Родственные проекты:
|
Воспоминания
ТОМ I
ЧАСТЬ ПЯТАЯ
Годы скитаний
(1895-1905)
1. РЯЗАНСКАЯ ССЫЛКА (1895-97)
Прозвонил последний звонок. Поезд двинулся. Москва осталась позади. Я не
мог тогда знать, что десять лет ее не увижу и никогда не вернусь в нее в
качестве оседлого жителя. Меня несло куда-то вперед — куда именно? Мной
овладело странное чувство. Друзья, меня провожавшие, видели в этом изгнании
какую-то катастрофу. А я уезжал в неизвестную даль с чувством какого-то
освобождения. Я сам тогда не понимал полного смысла этого чувства. Ясна была
одна его часть. Мое положение в университете стало за два последние года
невыносимым.
И даже не в том только было дело, что главный представитель кафедры, от
которого зависело мое дальнейшее продвижение, как преподавателя, от меня
отвернулся, и эта дорога была для меня закрыта — раньше, чем закрыло ее
правительство. Университет мне всё равно до тех пор ничего не дал
материально, и я не смотрел на него, как на доходную профессию. Невыносимо
было другое: после диспута я тяжело переживал чувство нанесенной мне
моральной обиды; с моим уходом из Москвы отходило в прошлое и это несносное
чувство.
Один эпизод подчеркнул ненормальность сложившегося для меня положения. По
смерти Александра III Ключевский прочел ему похвальное слово в Обществе
Истории и Древностей и напечатал его в «Чтениях». Кто-то добыл оттиски этой
речи, приложил к ним {167} гектографированную басню Крылова (что-то о
«лисице, хвалящей льва») и распространил в публике. Этот пасквиль приписали
в публике мне, и я не уверен, что сам Ключевский не был того же мнения. Нет,
дальше, скорее дальше от этой загнившей атмосферы!
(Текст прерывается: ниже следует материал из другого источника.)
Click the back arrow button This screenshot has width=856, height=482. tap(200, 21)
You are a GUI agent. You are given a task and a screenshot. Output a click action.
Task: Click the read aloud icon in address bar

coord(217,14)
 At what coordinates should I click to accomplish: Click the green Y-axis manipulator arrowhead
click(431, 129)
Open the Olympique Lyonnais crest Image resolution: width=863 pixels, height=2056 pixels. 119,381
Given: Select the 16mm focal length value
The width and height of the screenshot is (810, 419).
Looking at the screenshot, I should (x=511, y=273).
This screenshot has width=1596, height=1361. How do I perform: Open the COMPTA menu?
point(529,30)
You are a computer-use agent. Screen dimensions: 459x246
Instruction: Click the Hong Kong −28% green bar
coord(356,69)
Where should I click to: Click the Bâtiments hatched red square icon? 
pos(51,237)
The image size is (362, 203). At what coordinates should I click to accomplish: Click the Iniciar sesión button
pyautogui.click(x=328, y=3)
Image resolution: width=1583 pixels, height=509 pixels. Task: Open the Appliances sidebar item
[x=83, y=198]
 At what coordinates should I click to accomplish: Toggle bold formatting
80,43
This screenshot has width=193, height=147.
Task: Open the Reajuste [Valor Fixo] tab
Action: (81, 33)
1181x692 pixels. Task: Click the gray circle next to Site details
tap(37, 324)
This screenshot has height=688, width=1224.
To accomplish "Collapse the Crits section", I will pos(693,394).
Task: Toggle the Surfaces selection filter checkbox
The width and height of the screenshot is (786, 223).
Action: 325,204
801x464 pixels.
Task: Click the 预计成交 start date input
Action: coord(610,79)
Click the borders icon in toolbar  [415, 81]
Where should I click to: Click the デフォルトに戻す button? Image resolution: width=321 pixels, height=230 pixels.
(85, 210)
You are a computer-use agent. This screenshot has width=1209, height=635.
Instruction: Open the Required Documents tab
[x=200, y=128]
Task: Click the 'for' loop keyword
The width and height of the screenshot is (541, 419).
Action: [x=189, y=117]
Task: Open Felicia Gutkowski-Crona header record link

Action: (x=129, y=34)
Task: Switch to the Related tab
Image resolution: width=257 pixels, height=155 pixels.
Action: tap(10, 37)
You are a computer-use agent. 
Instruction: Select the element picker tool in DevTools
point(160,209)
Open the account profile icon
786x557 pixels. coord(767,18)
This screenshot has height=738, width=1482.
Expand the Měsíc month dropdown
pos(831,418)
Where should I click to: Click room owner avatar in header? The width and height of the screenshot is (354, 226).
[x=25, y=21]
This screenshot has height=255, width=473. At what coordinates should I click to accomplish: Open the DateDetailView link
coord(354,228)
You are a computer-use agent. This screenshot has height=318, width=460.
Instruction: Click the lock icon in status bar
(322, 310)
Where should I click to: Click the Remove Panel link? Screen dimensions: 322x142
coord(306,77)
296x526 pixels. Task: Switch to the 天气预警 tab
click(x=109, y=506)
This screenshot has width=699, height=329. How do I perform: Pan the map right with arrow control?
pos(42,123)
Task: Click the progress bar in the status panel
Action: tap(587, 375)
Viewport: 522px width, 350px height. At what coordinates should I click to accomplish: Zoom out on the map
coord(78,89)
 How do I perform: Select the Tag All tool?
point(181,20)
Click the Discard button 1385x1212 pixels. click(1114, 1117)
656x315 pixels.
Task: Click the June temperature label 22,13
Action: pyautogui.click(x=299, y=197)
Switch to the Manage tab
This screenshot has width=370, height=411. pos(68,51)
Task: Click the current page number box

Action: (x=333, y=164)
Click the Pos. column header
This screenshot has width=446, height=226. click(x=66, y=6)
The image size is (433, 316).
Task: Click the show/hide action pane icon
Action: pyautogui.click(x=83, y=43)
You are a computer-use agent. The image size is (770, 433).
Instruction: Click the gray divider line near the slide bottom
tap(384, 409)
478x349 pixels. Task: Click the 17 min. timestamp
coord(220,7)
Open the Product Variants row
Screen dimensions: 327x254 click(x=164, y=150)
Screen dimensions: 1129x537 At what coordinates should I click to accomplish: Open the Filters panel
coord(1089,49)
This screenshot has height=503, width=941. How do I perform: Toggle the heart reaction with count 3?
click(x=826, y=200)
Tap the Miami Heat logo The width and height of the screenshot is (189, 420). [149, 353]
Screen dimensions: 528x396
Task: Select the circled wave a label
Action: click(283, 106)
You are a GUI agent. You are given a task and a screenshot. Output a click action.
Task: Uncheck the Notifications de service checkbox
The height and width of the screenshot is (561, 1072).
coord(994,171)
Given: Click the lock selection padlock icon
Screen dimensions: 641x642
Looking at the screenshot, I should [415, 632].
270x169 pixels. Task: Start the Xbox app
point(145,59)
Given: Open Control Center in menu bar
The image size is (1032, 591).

Но происходило ли только отсюда мое чувство освобождения? Была, конечно, в
нем и другая сторона, мне самому тогда неясная. Всё, рассказанное выше,
сводится к тому, что я давно уже перешагнул рамки университета, ибо они
стали для меня тесны. Всё, что я приобретал в смысле связей вне
университета, вся моя литературно-критическая, просветительная,
публицистическая деятельность, мои новые взгляды на науку истории, — всё это
не могло не привести к тому, что связи с университетом стали менее тесны.
Иное в моей расширенной деятельности было с ним даже трудно совместимо. И,
вероятно В. О. Ключевский был даже прав, пресекши мою академическую карьеру
и предпочтя мне, не только из самолюбия, серьезного и добросовестного
работника Любавского. Я тогда не мог дать себе ясного отчета, что меня
удаляли из университета не в пустое пространство — и что это пространство
было отчасти уже заполнено иным содержанием, которое судьбой нижегородских
лекций было только подчеркнуто. «Историк падения самодержавия»? Да, конечно,
— историк: но не участник же? Эти мысли для меня, скромного научного
работника, как я продолжал о себе думать, — были слишком далеки.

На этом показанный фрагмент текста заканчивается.